[EXERCISE AIM]:
Set down, please, exactly the lines below that run from the line with "You are a computer-use" to the line with "Task: Click the", both lines included.

[TASK INPUTS]:
-- Opening Marker --
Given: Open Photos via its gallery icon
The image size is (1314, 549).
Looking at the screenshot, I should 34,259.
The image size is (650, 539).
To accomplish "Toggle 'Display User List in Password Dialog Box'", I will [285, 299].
-- Closing Marker --
-- Opening Marker --
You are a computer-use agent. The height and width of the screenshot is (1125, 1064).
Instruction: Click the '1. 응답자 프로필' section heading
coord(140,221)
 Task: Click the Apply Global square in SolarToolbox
-- Closing Marker --
[OUTPUT FOR THIS TASK]:
You are a computer-use agent. The height and width of the screenshot is (1125, 1064).
Instruction: Click the '1. 응답자 프로필' section heading
coord(140,221)
 Task: Click the Apply Global square in SolarToolbox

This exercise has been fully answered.